I do think it could be worthwhile to have a discussion about the parallels between EA and wokeism, but unfortunately the author's actual comparison of the two is rather sparse, focusing on just this one methodological point about how they both allegedly amplify our moral impulses beyond their natural scope. She also runs the risk of conflating longtermism with EA more broadly.

To me, an obvious similarity between EA and wokeism is that they both function as substitutes for religion, giving structure and meaning to individuals who might otherwise find themselves floating in the nihilistic void. Sacrifice yourself for LGBT, sacrifice yourself for Jesus, sacrifice yourself for malaria nets - it's all the same story at the end of the day. A nice concrete goal to strive for, and an actionable plan on how to achieve it, so that personal ethical deliberation is minimized - that's a very comforting sort of structure to devote yourself to.

I'd also be interested in exploring how both EA and wokeism relate to utilitarianism. In the case of EA the relation is pretty obvious, with wokeism it's less clear, but there does seem to be something utilitarian about the woke worldview, in the sense that personal comfort (or the personal comfort of the oppressed) will always win out over fidelity to abstract values like freedom and authenticity.
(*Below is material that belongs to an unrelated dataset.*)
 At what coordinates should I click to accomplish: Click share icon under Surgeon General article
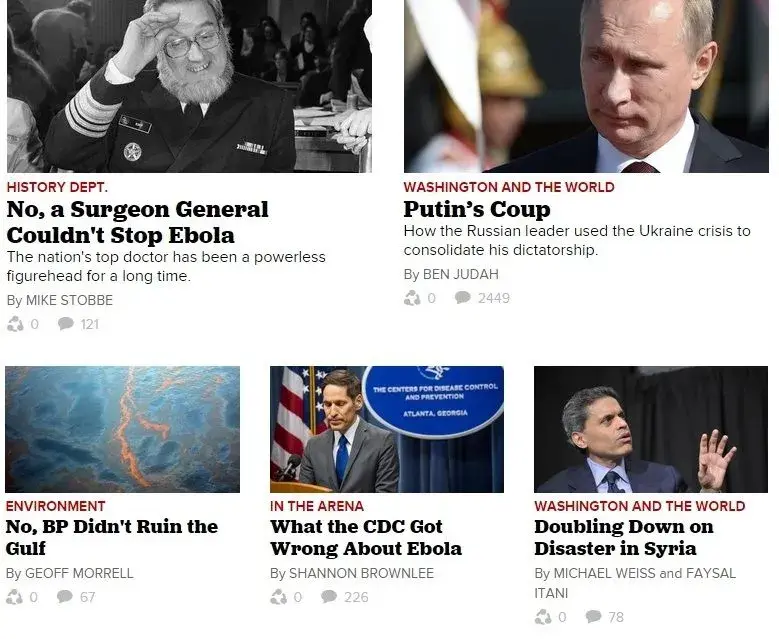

I think there is one part of the article that was ascribed as a quote by MacAskill, which to me is key component of the flaw of progressivism:

“Imagine what future people would think, looking back at us debating such questions. They would see some of us arguing that future people don’t matter. But they look down at their hands; they look around at their lives. What is different?”
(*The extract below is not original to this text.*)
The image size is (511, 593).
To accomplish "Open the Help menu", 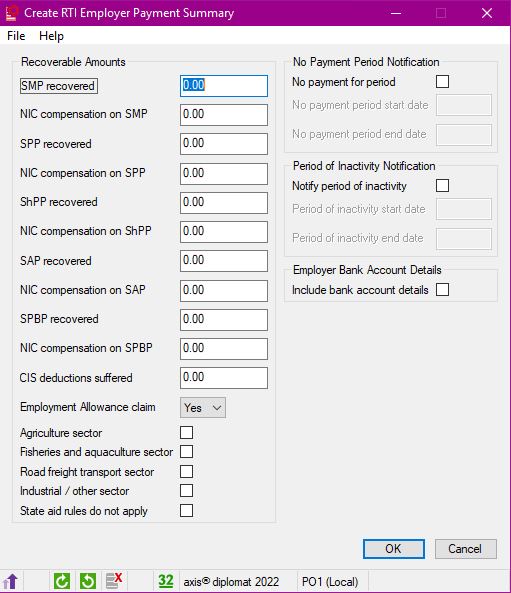I will (51, 36).
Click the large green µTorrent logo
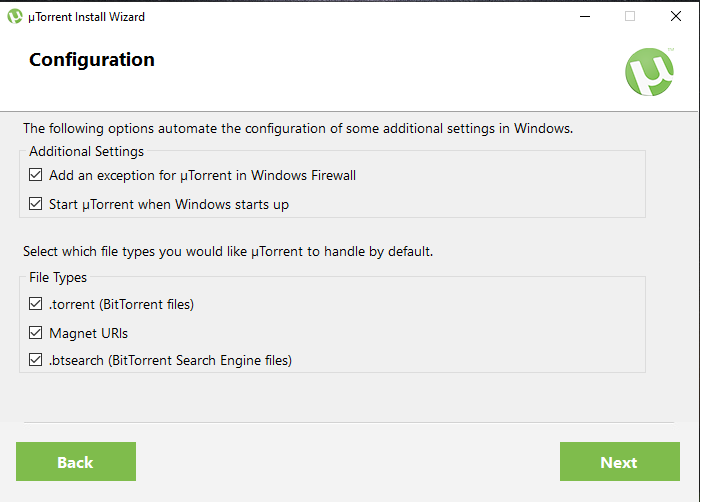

This to me is very similar argument that woke movement and other progressive movements employ: you are a dinosaur, future generations will view you as aberration because you cannot oppose inevitable forces of history. In fact this is a very basis of many Hegelian philosophies - including Marxism, Marxism-Leninism and later Western Marxist strains. The moral action will be evaluated only backwards from some future idealized man: be it New Socialist Man, or some future immortal transhuman or whatnot. This MAN is the ultimate judge of morality, but we do not know what he will think. So the next best thing is to help creating him, we need to "do the work" to move dialectic process one notch further ushering this abundant future. And what sucks is that we do not even know what exactly to do to usher this utopia, you have to believe in the process of ushering it. You need to do the work and commitment, sublime yourself in the process and if what you come up with fails it only means you need to try harder next time. The utopia is all-important and even if uncounted billions perish in the process, it will all be worthwhile in the end if you save uncounted trillions and quadrillions.
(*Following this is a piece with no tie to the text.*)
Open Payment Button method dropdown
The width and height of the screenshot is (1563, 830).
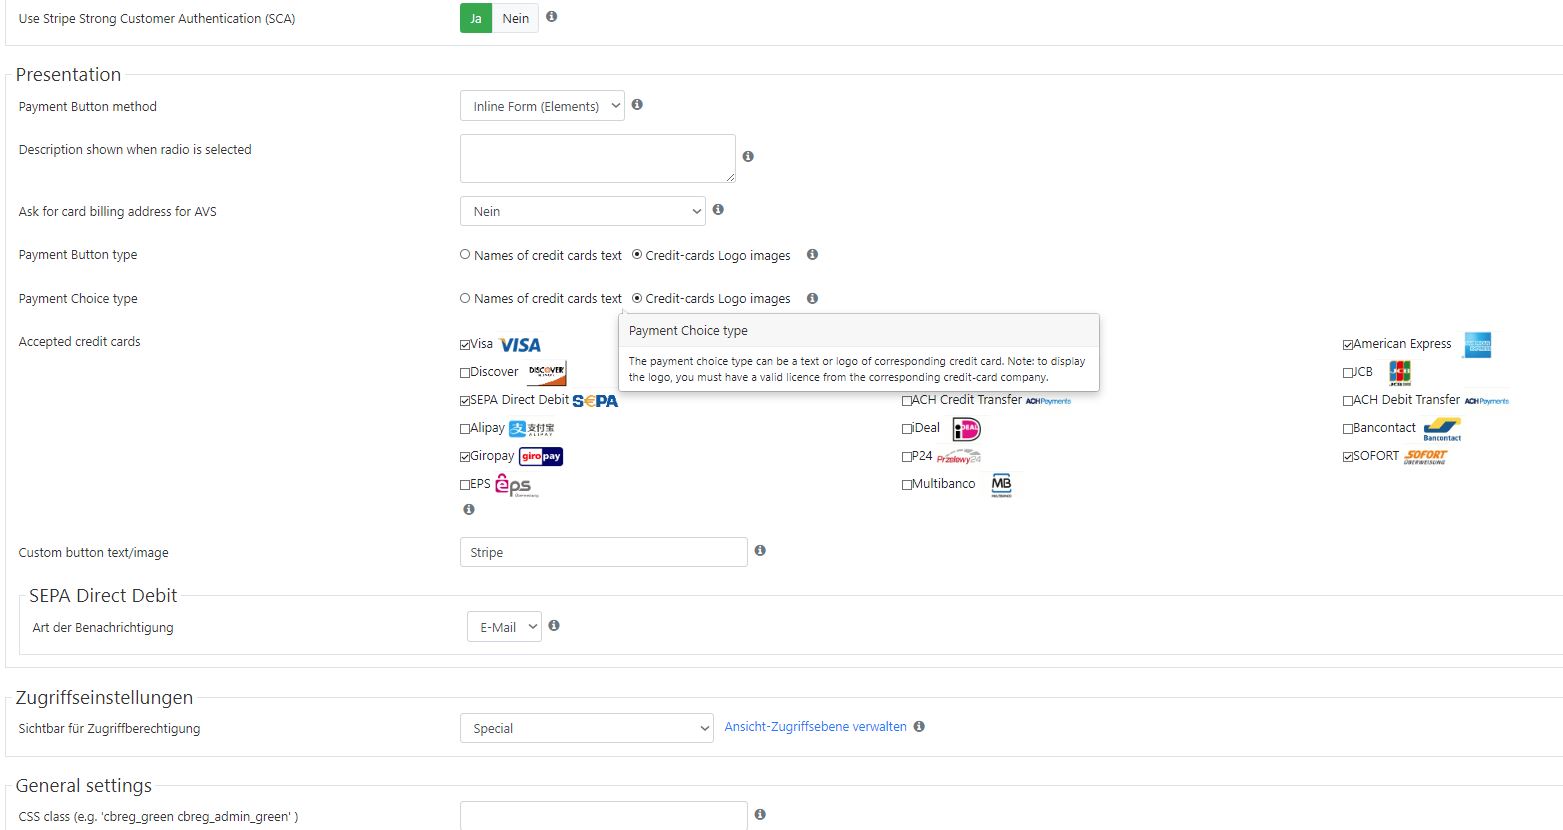coord(542,106)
And it makes sense even for rationalists and especially Yudkowsky given that he thinks so much about Roko's basilisk. Let's lay foundations: there will be superhuman AI in the future, the only question is what AI will be out there. Rationalists want to usher a "good" AI basilisk, that will share their values - any other AI basilisk will sentence them to hell. This is all or nothing proposition, which is a very similar theme to those of Critical Theorists or Woke Crowd. Either our progressivism succeeds in ushering utopia, or fascists/racists/patriarchy or any number of bad acronyms will prevail and rule.